- From: Joel Yliluoma <bisqwit@iki.fi>
- Date: Mon, 16 Jan 2006 15:04:22 +0200 (EET)
- To: Bjoern Hoehrmann <derhoermi@gmx.net>
- cc: www-archive@w3.org
On Mon, 16 Jan 2006, Bjoern Hoehrmann wrote:
> I since ran into some other issues. It'd be good to have these at least
> in the documentation if not fixed (so others might look at it and con-
> tribute a patch or two).
Thanks.
> A re like x{0,4} is rewritten to x{,4}; the latter syntax is not widely
> supported, e.g. Perl would not treat this as quantifier but as literal.
I didn't know this.
Thanks, it will be fixed in the next version, 1.1.1.
> A re like [a-z]+|[a-z]+ is rewritten to (?:|)[a-z]+; this should really
> be [a-z]+ instead.
This also will be fixed in the next version, 1.1.1.
> A re like foo|[a-z]+ comes out as (?:foo|[a-z]+); this could be further
> optimized to simply [a-z]+. This is like "Choice counting" which is
> already listed, but it'd be good to have this example in the docs, I
> think. The Perl module Regexp::Optimizer reduces (?:aa|a)b to aa?b but
> does not do this for (?:foo|[a-z]+).
Yes, this is the choice counting problem.
I should think of a way to make the program check if an alternative
is a subset of another alternative, and thus combine them if they are.

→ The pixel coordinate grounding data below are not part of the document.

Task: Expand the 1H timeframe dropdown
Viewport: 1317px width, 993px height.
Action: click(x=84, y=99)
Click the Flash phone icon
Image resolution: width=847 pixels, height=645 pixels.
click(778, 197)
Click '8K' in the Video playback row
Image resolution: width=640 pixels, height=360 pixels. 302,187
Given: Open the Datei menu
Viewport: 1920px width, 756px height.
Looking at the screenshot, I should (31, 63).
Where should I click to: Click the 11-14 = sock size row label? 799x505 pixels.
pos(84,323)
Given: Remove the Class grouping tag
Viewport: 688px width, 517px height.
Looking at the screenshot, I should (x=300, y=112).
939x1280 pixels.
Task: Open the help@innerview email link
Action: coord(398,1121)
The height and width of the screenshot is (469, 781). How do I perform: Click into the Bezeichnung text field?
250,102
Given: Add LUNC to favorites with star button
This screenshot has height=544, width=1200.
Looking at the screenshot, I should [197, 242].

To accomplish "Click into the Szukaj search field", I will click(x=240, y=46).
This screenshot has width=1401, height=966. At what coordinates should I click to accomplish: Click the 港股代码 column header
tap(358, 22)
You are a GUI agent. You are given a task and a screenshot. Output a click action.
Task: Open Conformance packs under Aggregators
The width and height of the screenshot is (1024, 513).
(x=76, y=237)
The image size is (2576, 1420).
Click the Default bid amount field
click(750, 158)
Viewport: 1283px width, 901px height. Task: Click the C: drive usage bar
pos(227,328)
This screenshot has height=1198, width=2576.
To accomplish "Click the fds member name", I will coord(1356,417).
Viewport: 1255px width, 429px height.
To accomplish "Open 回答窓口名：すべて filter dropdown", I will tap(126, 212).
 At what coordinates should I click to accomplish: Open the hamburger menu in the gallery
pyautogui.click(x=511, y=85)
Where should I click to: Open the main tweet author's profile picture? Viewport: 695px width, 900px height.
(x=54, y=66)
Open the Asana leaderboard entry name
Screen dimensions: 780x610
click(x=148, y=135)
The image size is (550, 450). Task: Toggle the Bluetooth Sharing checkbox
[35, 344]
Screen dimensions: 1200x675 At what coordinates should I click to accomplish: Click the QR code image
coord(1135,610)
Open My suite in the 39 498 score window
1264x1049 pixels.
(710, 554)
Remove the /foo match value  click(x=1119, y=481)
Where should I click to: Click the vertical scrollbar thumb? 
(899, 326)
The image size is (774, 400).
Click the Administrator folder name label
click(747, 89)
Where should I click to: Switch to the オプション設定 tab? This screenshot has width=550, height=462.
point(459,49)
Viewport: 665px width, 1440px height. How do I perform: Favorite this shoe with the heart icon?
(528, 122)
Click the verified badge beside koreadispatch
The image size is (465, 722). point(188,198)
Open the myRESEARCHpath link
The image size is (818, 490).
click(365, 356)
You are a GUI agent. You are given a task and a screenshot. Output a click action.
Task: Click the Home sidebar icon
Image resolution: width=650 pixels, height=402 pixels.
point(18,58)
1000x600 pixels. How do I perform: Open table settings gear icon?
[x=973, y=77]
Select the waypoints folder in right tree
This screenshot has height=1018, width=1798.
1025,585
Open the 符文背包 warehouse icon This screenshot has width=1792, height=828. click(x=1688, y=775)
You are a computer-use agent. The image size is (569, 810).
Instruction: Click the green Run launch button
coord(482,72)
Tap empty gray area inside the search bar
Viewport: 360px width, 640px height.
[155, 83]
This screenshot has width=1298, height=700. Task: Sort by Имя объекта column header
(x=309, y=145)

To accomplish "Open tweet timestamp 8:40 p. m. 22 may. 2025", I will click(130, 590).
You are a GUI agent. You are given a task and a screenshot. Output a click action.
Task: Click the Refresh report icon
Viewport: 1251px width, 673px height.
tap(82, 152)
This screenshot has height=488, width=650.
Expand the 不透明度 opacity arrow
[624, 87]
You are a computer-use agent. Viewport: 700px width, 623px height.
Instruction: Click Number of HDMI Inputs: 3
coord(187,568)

> It'd be handy to have control about what . is equivalent to, e.g. in
> Perl with the 's' modifier it's really any character, in XML Schema's
> regular expression language it's [^\r\n], etc.
Yes, it'd be nice...
--
Joel Yliluoma
http://iki.fi/bisqwit/
Received on Monday, 16 January 2006 13:02:00 UTC